▶ **Information provided**
• • • • •
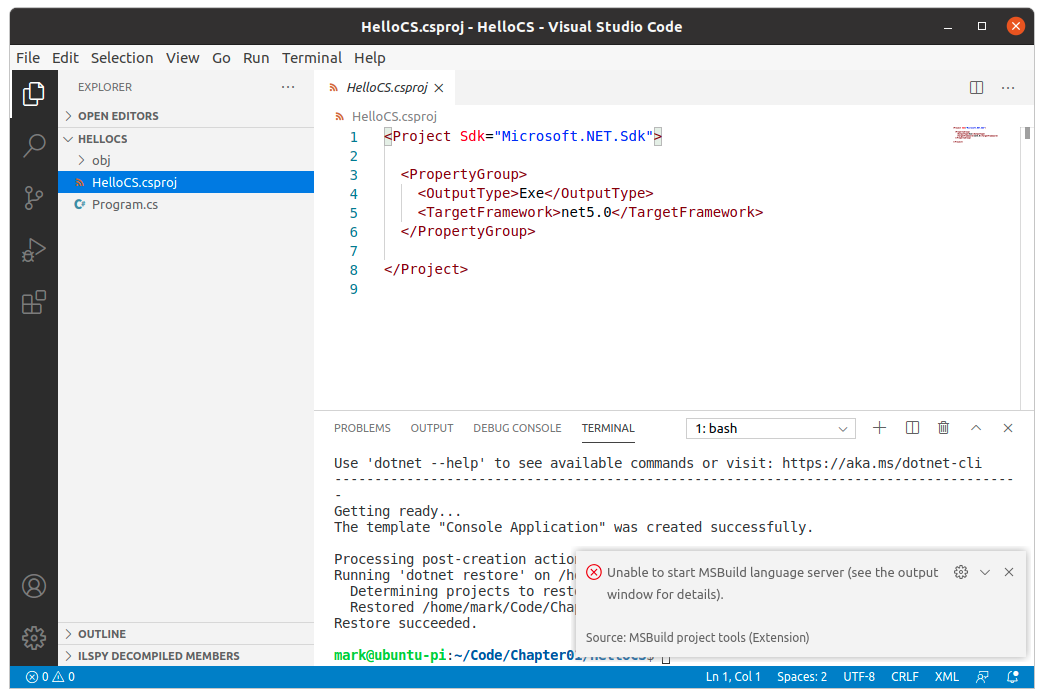Screen dimensions: 1044x698
Task: Open the Search view in activity bar
Action: 34,146
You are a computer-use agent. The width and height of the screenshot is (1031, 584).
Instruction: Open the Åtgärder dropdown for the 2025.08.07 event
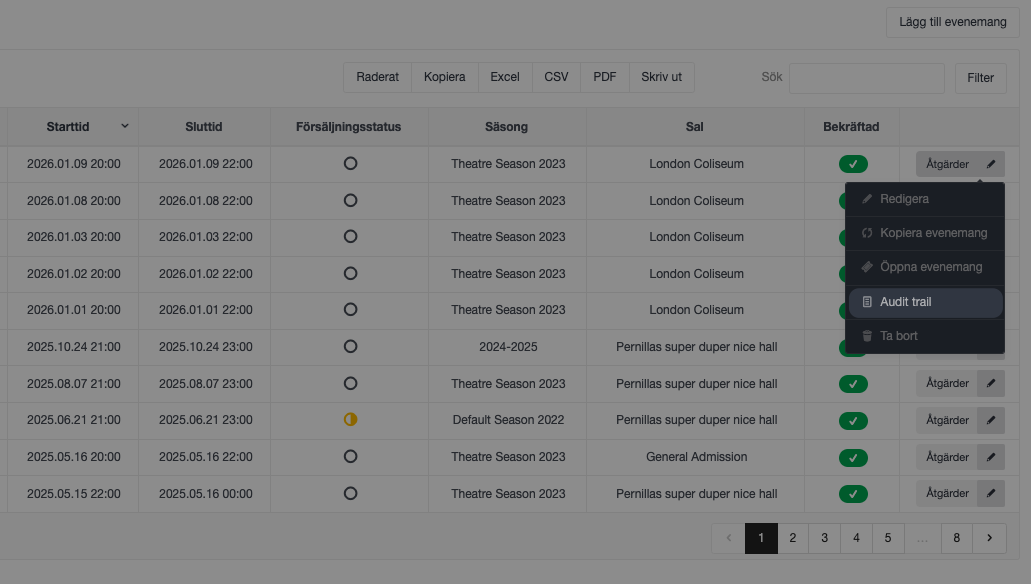[x=947, y=384]
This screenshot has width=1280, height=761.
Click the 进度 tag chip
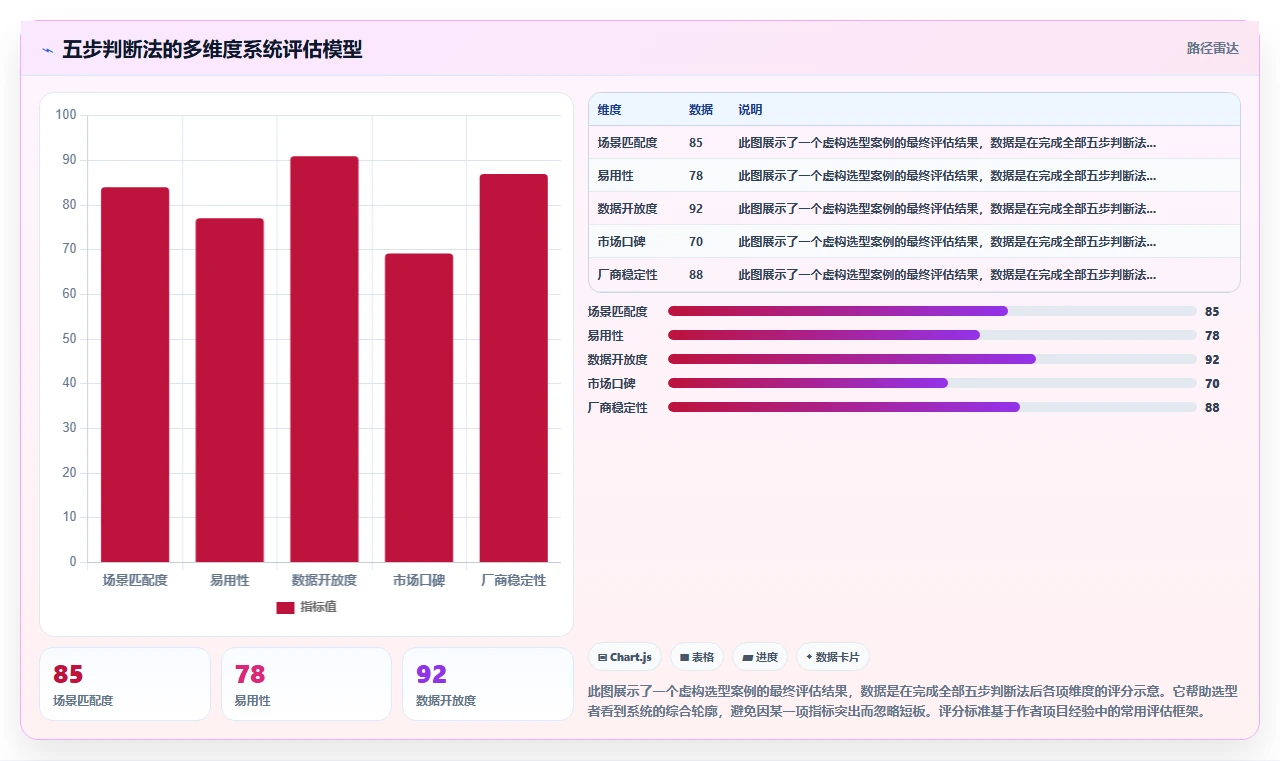(x=760, y=657)
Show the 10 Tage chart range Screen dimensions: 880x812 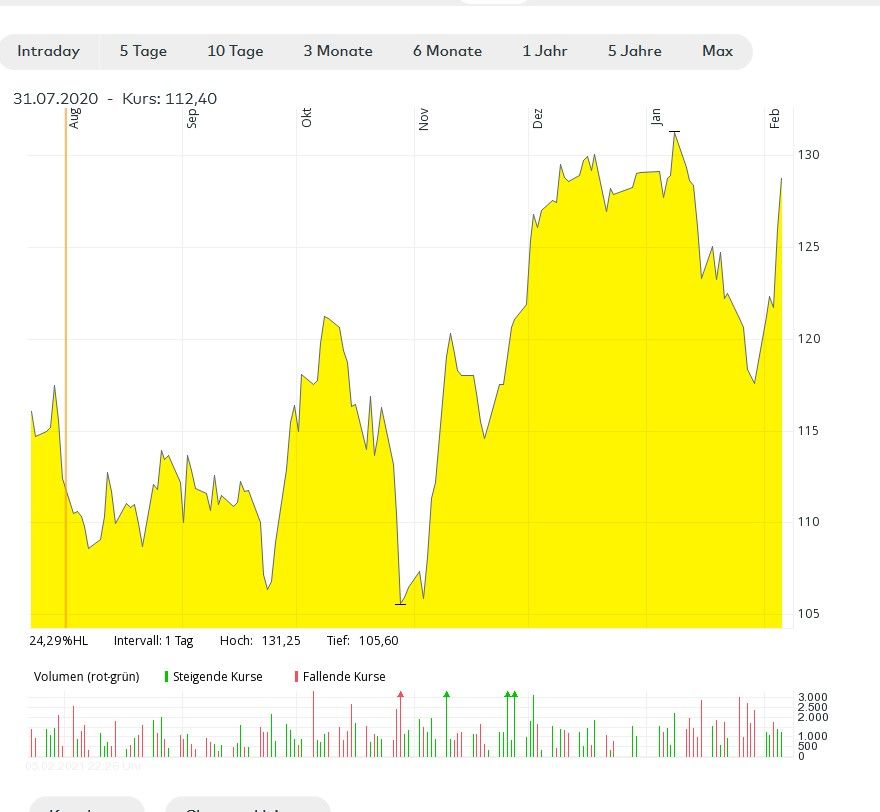tap(235, 51)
• • • • •
▶ **Task goal**
Please determine how many lines in the entries contain the word "width" and reply with that figure alone.

▶ **Problem solution**
2